What we really need are stronger incentives for dramatic improvement in health care labor productivity. This is a sector where robots replacing administrative jobs should be welcomed as a way to make health care more affordable, a goal that Americans desperately need.
Ezekiel J. Emanuel, M.D., is vice provost and chair of the Department of Medical Ethics and Health Policy at the University of Pennsylvania, a venture partner at Oak HC/FT, and author of the forthcoming book “Which Country Has the World’s Best Health Care?” (Public Affairs, June 2020). Bob Kocher, M.D., is a partner at Venrock, a venture-capital firm; a nonresident senior fellow at the University of Southern California’s Schaeffer Center for Health Policy and Economics; and an adjunct professor of medicine at Stanford University School of Medicine. Both authors worked in the Obama White House on the Affordable Care Act.

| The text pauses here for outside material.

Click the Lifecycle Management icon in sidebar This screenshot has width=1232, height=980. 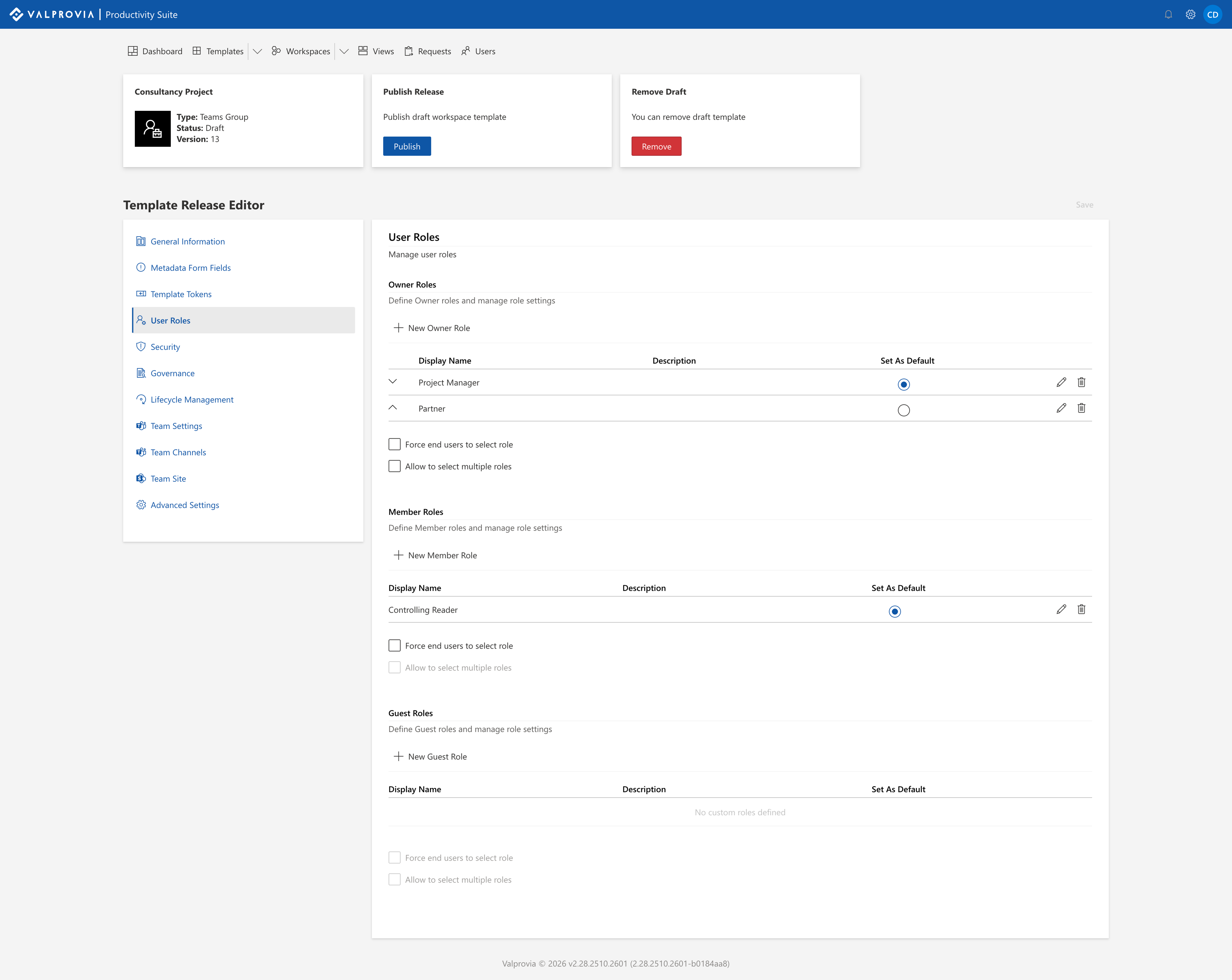141,399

Sorry, but this article’s analysis of how to remedy healthcare’s increasing cost is at best, naive. Coffee klatches went out 20 years ago. Being a clinician is strictly lunch at your desk, if you are lucky, and maybe one bathroom break a day. Even if you approach clinicians with whips, you will have minimal influence in making them work harder and faster and better. Why? Because the conditions are already so dehumanizing, you have some jumping off hospital buildings. Perhaps one must work or be a patient in the hospital to claim some insight into the current mess, understand how with the “help” of technology, improvements like EMR have successfully short-circuited communication between facilities and doctors and patients and the public. This is no time for ivory tower arm chair analysis. You want to look at hospital costs, tally up how much is added to health care bill by compliance to surveys and regulations created by those who don’t work in health care. Then add up the collusion between big pharm, government agencies, and insurance companies. That’s for starters. Peggy Finston MD
Many physician tasks can be done by cheaper, lower-skill workers and machines. This is why you can get surgery at such a discount in other countries. No need to blame the benighted, pin-striped boogeymen on Mass Ave, Penn Ave, and Wall St.

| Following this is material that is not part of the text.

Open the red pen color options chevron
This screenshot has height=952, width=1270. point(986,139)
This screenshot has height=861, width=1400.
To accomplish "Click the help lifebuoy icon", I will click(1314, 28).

Yup, health care administrators regularly make over six figures for very little added value to health care. Tons of nurses, pharmacists, and even doctors are overpaid. Everyone wants to get paid like their Wall Street CEOs. Half the time nurses are playing on their cell phones instagramming or wasting time on FB while ignoring families or patients yet think they deserve six figure jobs.
Are the authors seriously suggesting that the biggest source of U.S. healthcare spending is *not* pharmaceuticals?
This type of crazy talk has no place in STAT. Get back on script!
Dr. Emmanuel is surprisingly wearing blinders on this issue. The added employment is far more beneficial to economies both nationally and locally than the volume of tax revenues not collected due to hospital’s non-profit status. Medicare regulates cost of service reasonably well and that practice could be extended.
I am not sure what you are suggesting here. Income taxes are collected on salaries at non-profit institutions as in any other. The author is proposing that healthcare jobs are not a pure good- they account for the largest part of the cost of healthcare.
Medicare controls costs for some patients by refusing to pay for things (as it should), but a better (positive sum) cost control would be to make healthcare cheaper via productivity gains. This is why, for instance, manufactured goods are astoundingly cheaper today than in 1800 and most people can easily afford many sets of clean clothes. I want those kinds of gains for medicine, and I hope you do too. Salud!